MACE interface
======================================

`MACE <https://mace-docs.readthedocs.io/>`_ is an equivariant message passing neural network potential and software that looks very promising.

ASH features an interface to MACE via the PyTorch implementation that allows both the direct use of pre-trained MACE models
to be used in ASH (just like any other theory) as well as direct training of a MACE-potential.

Energies and gradients can be requested (just like a regular QM or MM theory) and so a valid 
MACETheory object can be used for single-point energies, geometry optimizations, numerical frequencies, surface scans, NEB, molecular dynamics etc. within ASH.
Even hybrid ONIOM and QM/MM calculations are possible (with some limitations).
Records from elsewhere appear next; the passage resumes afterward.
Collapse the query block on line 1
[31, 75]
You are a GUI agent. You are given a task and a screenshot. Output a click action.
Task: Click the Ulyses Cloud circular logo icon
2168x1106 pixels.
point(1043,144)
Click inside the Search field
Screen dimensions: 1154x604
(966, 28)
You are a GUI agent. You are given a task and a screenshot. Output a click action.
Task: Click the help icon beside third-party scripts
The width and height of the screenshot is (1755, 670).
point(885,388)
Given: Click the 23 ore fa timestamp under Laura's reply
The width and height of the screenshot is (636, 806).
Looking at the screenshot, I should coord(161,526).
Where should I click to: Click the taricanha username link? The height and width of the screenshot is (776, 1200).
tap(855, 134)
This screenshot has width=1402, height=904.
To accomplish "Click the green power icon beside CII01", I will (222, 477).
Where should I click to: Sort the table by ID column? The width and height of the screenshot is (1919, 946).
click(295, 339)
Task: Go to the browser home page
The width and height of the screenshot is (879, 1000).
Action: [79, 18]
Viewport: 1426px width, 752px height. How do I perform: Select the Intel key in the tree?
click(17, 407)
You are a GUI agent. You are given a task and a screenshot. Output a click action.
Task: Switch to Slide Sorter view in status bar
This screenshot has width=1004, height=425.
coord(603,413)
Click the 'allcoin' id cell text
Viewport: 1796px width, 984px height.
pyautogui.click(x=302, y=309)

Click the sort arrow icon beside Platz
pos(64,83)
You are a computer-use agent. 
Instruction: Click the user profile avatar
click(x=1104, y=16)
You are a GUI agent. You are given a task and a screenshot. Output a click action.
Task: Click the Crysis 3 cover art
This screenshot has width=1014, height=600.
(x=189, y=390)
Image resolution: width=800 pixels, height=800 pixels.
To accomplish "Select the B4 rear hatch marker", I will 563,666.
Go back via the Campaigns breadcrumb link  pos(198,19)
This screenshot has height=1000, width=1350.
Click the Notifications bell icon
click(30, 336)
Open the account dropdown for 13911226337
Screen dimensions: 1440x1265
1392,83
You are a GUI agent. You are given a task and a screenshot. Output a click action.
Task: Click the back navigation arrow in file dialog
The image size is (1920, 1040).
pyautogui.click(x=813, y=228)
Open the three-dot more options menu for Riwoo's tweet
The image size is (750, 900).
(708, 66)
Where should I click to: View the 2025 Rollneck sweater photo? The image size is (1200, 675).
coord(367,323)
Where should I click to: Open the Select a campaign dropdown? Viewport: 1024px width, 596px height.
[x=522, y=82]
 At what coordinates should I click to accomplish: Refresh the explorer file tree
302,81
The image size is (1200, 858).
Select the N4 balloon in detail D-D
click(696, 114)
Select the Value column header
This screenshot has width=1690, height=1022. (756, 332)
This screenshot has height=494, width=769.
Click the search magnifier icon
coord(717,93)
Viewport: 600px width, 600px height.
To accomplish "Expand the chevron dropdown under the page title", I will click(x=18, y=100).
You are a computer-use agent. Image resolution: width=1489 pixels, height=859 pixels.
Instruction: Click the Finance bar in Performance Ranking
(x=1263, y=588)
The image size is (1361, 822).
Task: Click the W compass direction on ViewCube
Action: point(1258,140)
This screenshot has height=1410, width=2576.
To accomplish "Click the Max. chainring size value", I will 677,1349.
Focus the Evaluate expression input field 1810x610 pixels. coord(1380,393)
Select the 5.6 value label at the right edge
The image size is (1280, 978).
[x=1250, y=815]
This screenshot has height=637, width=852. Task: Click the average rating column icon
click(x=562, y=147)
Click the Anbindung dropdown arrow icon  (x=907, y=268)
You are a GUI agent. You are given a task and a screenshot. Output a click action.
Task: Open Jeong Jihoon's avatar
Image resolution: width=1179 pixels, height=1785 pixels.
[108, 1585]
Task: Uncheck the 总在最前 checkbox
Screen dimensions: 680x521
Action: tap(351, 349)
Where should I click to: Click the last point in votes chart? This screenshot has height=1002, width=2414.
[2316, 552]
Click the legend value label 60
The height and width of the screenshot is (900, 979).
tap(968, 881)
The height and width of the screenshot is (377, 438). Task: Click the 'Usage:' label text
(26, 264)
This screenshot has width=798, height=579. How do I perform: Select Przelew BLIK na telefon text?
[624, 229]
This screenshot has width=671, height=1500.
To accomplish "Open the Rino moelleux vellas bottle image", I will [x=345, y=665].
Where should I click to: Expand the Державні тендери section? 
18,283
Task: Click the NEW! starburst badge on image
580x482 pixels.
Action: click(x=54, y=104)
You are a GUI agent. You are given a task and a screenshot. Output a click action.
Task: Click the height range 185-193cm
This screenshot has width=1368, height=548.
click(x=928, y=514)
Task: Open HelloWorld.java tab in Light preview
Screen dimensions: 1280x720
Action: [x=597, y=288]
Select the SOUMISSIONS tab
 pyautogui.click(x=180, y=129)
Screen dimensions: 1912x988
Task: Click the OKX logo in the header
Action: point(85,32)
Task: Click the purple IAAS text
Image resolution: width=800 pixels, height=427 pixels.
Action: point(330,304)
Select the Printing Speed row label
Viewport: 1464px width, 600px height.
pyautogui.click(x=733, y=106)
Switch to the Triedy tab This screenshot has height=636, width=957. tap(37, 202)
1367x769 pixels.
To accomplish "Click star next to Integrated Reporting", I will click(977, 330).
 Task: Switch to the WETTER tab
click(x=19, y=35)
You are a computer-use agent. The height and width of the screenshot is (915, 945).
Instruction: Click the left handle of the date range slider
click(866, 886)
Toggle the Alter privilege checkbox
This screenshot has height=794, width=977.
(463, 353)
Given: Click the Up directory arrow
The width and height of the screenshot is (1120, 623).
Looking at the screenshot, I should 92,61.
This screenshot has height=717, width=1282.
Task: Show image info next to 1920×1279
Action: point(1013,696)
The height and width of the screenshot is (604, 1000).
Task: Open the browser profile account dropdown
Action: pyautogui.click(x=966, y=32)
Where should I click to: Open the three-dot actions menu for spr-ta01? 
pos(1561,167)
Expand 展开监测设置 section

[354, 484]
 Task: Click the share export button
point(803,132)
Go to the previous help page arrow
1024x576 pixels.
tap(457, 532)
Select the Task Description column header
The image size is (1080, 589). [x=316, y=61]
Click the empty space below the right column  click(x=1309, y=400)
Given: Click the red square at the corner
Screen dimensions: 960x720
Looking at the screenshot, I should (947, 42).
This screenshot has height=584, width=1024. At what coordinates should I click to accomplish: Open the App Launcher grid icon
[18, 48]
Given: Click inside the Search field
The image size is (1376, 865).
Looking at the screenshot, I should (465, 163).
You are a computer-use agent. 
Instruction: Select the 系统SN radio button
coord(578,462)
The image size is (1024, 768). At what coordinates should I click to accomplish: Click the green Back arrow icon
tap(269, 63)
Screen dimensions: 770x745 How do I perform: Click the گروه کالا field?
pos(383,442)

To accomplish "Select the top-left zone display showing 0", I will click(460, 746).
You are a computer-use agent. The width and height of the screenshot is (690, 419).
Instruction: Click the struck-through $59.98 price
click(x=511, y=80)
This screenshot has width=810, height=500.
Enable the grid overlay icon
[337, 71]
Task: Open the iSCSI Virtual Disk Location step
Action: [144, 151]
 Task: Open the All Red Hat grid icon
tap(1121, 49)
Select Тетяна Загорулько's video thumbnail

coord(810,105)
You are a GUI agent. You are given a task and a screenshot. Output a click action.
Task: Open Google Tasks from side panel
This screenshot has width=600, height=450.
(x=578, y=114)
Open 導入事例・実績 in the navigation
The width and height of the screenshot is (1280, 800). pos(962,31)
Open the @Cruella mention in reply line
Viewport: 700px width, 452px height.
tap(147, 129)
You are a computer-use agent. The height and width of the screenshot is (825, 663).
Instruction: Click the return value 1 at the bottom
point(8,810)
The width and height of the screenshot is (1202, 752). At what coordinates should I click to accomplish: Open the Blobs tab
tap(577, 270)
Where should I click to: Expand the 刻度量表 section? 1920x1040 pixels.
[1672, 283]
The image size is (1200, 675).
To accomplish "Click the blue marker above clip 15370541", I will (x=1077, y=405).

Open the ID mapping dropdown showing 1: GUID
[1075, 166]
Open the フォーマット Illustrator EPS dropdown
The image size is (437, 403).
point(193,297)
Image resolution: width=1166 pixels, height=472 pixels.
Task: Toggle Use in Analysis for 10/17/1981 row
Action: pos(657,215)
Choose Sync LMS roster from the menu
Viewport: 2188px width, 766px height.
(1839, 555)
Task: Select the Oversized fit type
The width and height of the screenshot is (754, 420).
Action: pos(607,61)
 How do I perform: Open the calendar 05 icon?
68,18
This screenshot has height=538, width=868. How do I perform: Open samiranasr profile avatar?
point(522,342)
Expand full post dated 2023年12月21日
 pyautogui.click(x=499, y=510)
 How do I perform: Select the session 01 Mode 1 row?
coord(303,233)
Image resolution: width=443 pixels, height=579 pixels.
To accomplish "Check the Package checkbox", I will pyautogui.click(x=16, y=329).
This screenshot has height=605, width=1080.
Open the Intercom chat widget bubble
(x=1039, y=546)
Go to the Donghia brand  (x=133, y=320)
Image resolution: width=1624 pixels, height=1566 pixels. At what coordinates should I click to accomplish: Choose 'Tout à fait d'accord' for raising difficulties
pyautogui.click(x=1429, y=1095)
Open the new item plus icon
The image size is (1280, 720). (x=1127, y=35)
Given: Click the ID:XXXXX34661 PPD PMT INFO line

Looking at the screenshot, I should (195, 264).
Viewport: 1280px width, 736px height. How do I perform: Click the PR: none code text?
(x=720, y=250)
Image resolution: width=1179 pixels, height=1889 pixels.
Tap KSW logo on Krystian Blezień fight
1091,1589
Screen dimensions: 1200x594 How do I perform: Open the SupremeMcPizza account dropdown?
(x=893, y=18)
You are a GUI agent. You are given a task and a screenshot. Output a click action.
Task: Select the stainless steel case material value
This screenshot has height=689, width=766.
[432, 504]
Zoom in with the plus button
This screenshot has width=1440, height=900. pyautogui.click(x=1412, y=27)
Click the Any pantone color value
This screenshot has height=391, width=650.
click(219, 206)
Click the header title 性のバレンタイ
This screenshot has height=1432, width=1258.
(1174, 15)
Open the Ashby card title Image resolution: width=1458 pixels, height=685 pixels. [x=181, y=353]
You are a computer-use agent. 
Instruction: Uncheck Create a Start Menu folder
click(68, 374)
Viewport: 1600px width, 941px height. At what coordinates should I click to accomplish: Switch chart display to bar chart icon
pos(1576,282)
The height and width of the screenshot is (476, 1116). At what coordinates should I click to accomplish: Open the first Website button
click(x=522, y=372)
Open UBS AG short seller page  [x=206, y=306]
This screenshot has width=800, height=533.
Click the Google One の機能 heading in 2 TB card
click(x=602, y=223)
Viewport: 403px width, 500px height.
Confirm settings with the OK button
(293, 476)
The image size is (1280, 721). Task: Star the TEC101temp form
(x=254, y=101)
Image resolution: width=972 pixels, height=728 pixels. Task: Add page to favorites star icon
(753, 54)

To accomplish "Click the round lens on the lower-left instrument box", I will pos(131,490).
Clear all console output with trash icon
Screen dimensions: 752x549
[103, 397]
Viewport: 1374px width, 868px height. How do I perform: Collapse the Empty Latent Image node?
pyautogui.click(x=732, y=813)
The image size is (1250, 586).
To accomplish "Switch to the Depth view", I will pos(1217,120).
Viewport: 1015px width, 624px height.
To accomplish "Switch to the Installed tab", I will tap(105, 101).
Periodic boundary conditions are now also supported for running pretrained models.

**MACETheory class:**

.. code-block:: python
    
    def __init__(self, config_filename="config.yml",
                 model_name=None, model_name_subtype=None, model_name_head=None,
                 model_file=None, printlevel=2, mace_load_dispersion=False,
                 label="MACETheory", numcores=1, platform="cpu", device=None, return_zero_gradient=False, 
                 polarmace=False, default_dtype="float64",
                 energy_weight=None, forces_weight=None, max_num_epochs=None, valid_fraction=None,
                 periodic=False, periodic_cell_vectors=None, periodic_cell_dimensions=None):

.. list-table::
    :widths: 15 15 15 60
    :header-rows: 1

    * - Keyword
      - Type
      - Default value
      - Details
    * - ``config_filename``
      - string
      - 'config.yml'
      - Filename used for for MACE training configuration file.
    * - ``model_file``
      - string
      - None
      - Name of file used to load model (when using) or file created when training new model.
    * - ``model_name``
      - string
      - None
      - Name of foundational model used to load.
    * - ``model_name_subtype``
      - string
      - None
      - Name of foundational model subtype to choose (when appropriate).
    * - ``model_name_head``
      - string
      - None
      - For multihead models, which head to choose.
    * - ``printlevel``
      - integer
      - 2
      - Printlevel
    * - ``label``
      - string
      - 'MACETheory'
      - Label used for object
    * - ``platform``
      - string
      - 'cpu'
      - Platform (device) used for training or running of MACE model within PyTorch. Options are: 'cuda', 'opencl', 'mps', 'cpu'.
    * - ``default_dtype``
      - string
      - 'float64'
      - Whether to use float64 or float32 in Pytorch.
    * - ``numcores``
      - integer
      - 1
      - Number of CPU cores used (if device is CPU)
    * - ``energy_weight``
      - float
      - None
      - Weight on energy for training
    * - ``forces_weight``
      - float
      - None
      - Weight on forces for training
    * - ``max_num_epochs``
      - integer
      - None
      - Max number of epochs to use for training
    * - ``periodic``
      - Boolean
      - False
      - Whether to use PBCs or not
    * - ``periodic_cell_vectors``
      - numpy array
      - None
      - Cell vectors as 3x3 numpy array in Angstrom.
    * - ``periodic_cell_vectors``
      - list
      - None
      - Cell dimensions as list of cell lengths and angles in Angstrom and degrees.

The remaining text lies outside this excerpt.